Orchestra da Camera di Napoli

L’interpretazione dell'Orchestra da Camera di Napoli rientra nel genere delle "historically informed performances ": (presumere di) sapere come si suonava allora, senza tuttavia porsi l' angoscioso obiettivo di raggiungere un “modo” settecentesco, quando tutte le altre condizioni, di esecuzioni, di ascolto, di fruizione di questa musica, sono mutate. Dopo alcuni decenni in cui l'ansia filologica, fra tanti meriti, ha reso molto concreto il rischio di insterilire la vivacità esecutiva, si apprezza l\'autonomia della scelta. Le sonorità si espandono ampie, l'orchestra sottolinea con la dovuta attenzione non solo l'alternanza dei "piani"e dei "forti", ma anche le loro diverse gradazioni, rende il valore espressivo dei “rallentando” e dei “diminuendo”, conosce il piacere dell'abbandono cantabile e della “messa di voce” quanto la felicità delle accelerazioni improvvise del racconto.
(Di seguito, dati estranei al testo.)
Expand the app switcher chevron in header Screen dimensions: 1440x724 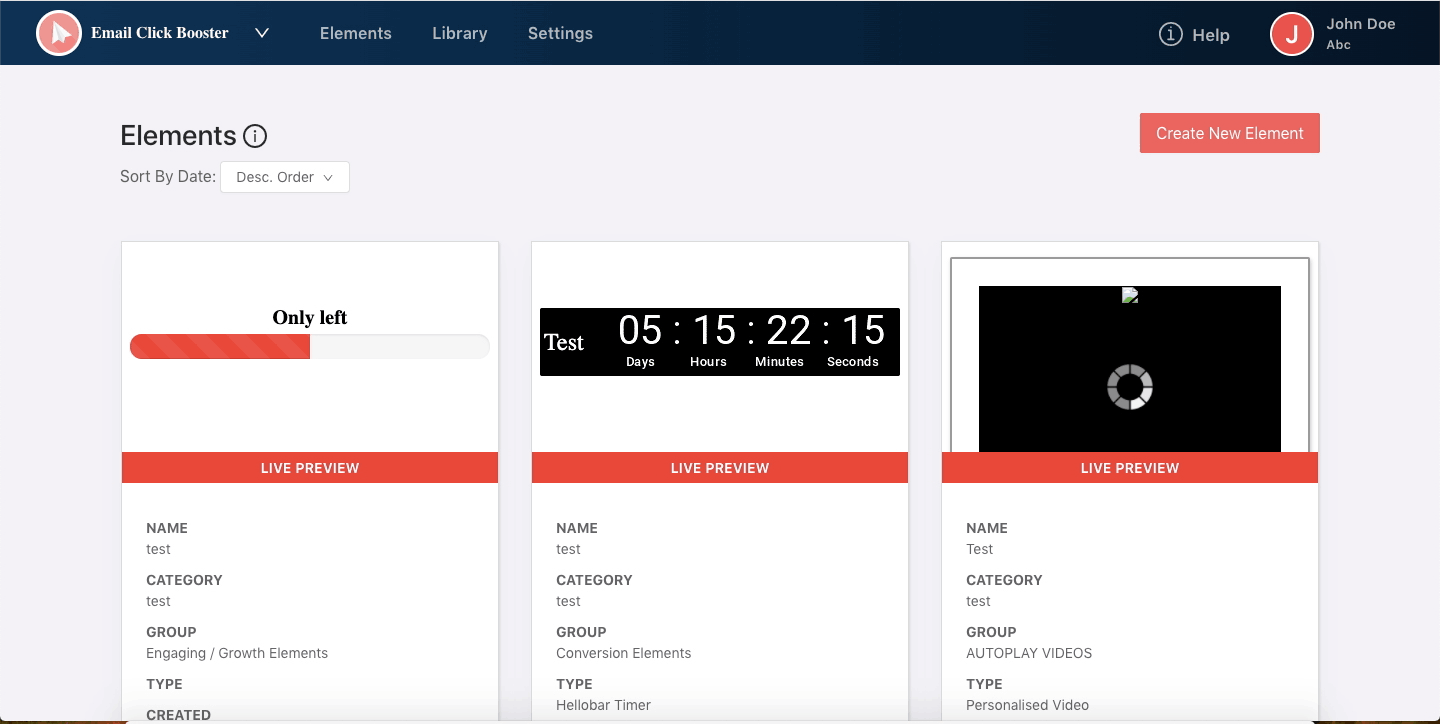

Concerta, accompagna e risponde alle emersioni solistiche, sbalza in dosato rilievo la presenza degli strumenti a fiato. Meriti che si aggiungono all'impegno, all’idea felice di restituire alla nostra conoscenza queste pagine perdute. Sandro Cappelletto

L’ Orchestra da Camera di Napoli nasce con l'intento di dedicare la sua attività culturale allo studio,alla valorizzazione e alla diffusione del fenomeno  “ ’700 Napoletano ”, contribuendo alla  “Nuova Rinascenza”  Partenopea, attraverso il recupero di valori, di uomini e di opere a torto dimenticati. Concordemente ai principi alla base della sua costituzione, l'Orchestra da Camera di Napoli ha già inciso, per la casa discografica ANTES Concerto di Milano, il Cd “Sinfonie Napolitane” in cui sono contenute world premier, tra le altre, opere di Nicola Fiorenza, di Niccolò Piccinni e la ormai celebre “Sinfonia Venezia”di Pasquale Anfossi, nella quale si evince un plagio mozartiano di cui ha riferito in prima pagina anche il  “The Times”  di Londra. Nel 1999. l' Orchestra da Camera di Napoli ha eseguito due prime assolute: in occasione delle Celebrazioni per il bicentenario della Rivoluzione Napoletana del 1799, ha allestito il Dramma  “i Pittagorici”  di Giovanni Paisiello su libretto di Vincenzo Monti, scritto per commemorare le vittime della Rivoluzione Napoletana Rieseguito nel maggio 2000 a Crotone nell'ambito del Festival dell'Aurora ricevendo numerose recensioni dalle maggiori riviste musicali Europee; in occasione della Festa Europea della Musica ha eseguito a Parigi, con la partecipazione di Maxence Larrieu, la  “Sinfonia per due lire organizzate e Orchestra”  di W.A.Mozart. Opera dalla paternità contestata, la “Sinfonia per due lire organizzate” è oggi più generalmente attribuita a Mozart in seguito al ritrovamento, da parte di Enzo Amato, delle due “lire organizzate” appartenute a Ferdinando IV. Ma il grande progetto realizzato dall'Istituto Internazionale “Domenico Scarlatti” con l' Orchestra da Camera di Napoli nel 1999, è stata la prima esecuzione in tempi moderni della Messa Solenne in re maggiore per soli coro e orchestra di Niccolò Jommelli rieseguita e registrata a Sofia nel 2004. Partecipa ogni anno come orchestra principale al Festival Internazionale del ‘700 Musicale napoletano proponendo sempre brani in world premier. Nel 2007 in occasione delle Celebrazioni del 250° anniversario della morte di Domenico Scarlatti ha eseguito  “Le quattro Stagioni”  del grande genio napoletano della musica.